__Assigned task__
Using the records below, repeat exactly the lines from the one holding "Instruction: Select the Clone Stamp tool" through the one holding "Task: Open the Phrasing menu", both ends included, and no others.

__Supplied information__

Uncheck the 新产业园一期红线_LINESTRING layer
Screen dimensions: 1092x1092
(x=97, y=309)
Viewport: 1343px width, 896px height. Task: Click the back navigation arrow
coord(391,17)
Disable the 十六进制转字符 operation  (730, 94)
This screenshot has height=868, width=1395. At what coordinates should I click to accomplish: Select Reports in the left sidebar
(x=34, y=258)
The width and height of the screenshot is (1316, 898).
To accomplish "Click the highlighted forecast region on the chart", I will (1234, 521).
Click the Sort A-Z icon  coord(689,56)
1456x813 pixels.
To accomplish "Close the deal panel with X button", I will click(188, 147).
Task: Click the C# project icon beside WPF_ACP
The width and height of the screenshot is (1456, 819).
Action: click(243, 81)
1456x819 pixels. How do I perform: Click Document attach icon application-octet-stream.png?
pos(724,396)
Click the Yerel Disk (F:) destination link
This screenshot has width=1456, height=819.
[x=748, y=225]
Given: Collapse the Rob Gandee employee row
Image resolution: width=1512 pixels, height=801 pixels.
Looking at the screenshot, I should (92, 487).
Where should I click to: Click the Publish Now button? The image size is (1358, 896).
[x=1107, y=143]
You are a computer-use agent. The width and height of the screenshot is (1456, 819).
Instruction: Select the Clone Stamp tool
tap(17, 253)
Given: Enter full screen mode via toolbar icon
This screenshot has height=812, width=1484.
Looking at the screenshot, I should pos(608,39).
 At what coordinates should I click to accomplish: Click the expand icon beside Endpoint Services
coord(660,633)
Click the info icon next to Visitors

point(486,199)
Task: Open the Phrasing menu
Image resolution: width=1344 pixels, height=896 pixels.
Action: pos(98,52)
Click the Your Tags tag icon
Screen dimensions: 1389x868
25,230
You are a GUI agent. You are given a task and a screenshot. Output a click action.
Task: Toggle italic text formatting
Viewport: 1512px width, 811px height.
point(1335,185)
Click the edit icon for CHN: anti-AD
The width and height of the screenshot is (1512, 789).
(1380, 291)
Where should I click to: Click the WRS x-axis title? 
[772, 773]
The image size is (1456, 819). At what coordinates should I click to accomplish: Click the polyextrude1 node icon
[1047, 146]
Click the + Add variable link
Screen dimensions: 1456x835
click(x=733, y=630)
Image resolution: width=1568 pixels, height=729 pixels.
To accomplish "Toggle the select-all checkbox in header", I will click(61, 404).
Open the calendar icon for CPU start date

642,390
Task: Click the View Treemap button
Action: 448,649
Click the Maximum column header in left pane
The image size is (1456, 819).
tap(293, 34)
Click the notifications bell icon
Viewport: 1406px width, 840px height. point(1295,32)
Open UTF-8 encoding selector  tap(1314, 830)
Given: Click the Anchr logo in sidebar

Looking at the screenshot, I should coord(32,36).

__Result of the exercise__
Instruction: Select the Clone Stamp tool
tap(17, 253)
Given: Enter full screen mode via toolbar icon
This screenshot has height=812, width=1484.
Looking at the screenshot, I should pos(608,39).
 At what coordinates should I click to accomplish: Click the expand icon beside Endpoint Services
coord(660,633)
Click the info icon next to Visitors

point(486,199)
Task: Open the Phrasing menu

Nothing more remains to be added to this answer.